Could you provide a reference that shows this?
That's the definition of a massless particle. For the four-momentum you have ##p_{\mu} p^{\mu}=m^2 c^2##. The speed is ##v=\beta c## with
$$\beta=\frac{|\vec{p}|}{p^0}=\frac{|\vec{p}|}{\sqrt{m^2c^2 +\vec{p}^2}}.$$
For ##m=0## you get ##\beta=1##, i.e., ##v=c##.

Note that in the real world there's no massless point-like object. In a very delicate sense you can consider "light beams" as trajectories of fictitious massless particles, but as I said that's a very delicate issue, and one should not (!!!) call these massless particles "photons" since photons are not describable at all in the sense of classical point particles, but that's another story.

sysprog, Dale and weirdoguy
Dale you said:

"In general, science can only answer 'why' questions by appeal to theory, and in the case of 'why' questions about assumptions of theories only by appeal to a more fundamental theory."

I can't say how I agree with you. You have formulated it beautifully.

Dale
Einstein himself wrote on the reasons he expected it to be absolute.

The short version is that, if it is not absolute, then a moving configuration should behave slightly differently than a stationary configuration - for instance, if I was looking at a mirror orthogonal to the direction of motion, my view would be skewed in the direction of motion. (Think about the path of light.)

Einstein expressed this idea in terms of the laws of physics, noting that if the speed of light weren't absolute, the laws of physics would have to depend on our motion relative to some notion of absolute rest, which was in conflict with Galilean relativity.

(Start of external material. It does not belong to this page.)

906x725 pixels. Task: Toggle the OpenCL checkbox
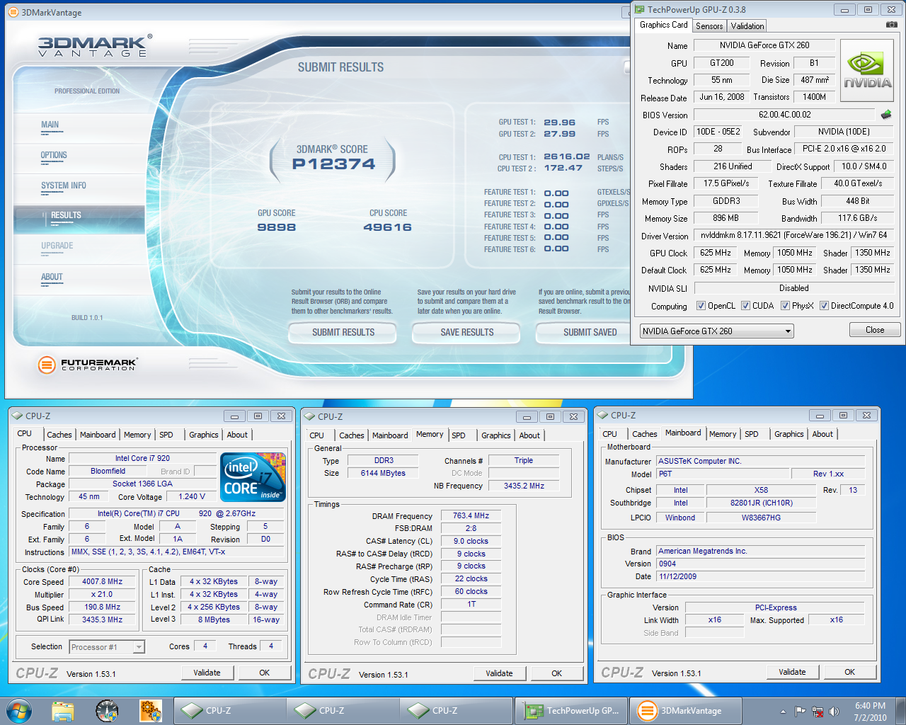[x=701, y=306]
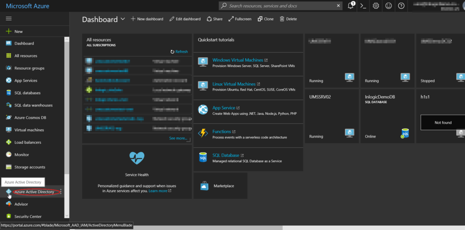The image size is (465, 230).
Task: Select Azure Active Directory in sidebar
Action: pyautogui.click(x=34, y=192)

His choice of making the speed of light absolute was based on a prior version of relativity, basically, noting that a relative speed of light would violate that relativity.

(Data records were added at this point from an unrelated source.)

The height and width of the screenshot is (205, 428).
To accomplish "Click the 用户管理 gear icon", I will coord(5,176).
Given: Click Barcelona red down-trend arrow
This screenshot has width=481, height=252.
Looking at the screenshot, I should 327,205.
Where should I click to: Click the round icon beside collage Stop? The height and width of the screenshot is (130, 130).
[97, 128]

I recommend reading Einstein himself, his writing is quite easy to follow, and he lays out his reasoning well.

ETA:
Basically, two very well-supported theories were in apparent conflict, and making the speed of light absolute resolved the conflict.

strangerep
More recently, it is known that homogeneity and isotropy of space and time allows for a invariable speed.
In fact, to derive an invariant speed, one needs only the relativity principle (physical equivalence of inertial frames), spatial isotropy, and a technical assumption that velocity boosts along a given direction form a 1-parameter Lie group.

dextercioby and vanhees71
In fact, to derive an invariant speed, one needs only the relativity principle (physical equivalence of inertial frames), spatial isotropy, and a technical assumption that velocity boosts along a given direction form a 1-parameter Lie group.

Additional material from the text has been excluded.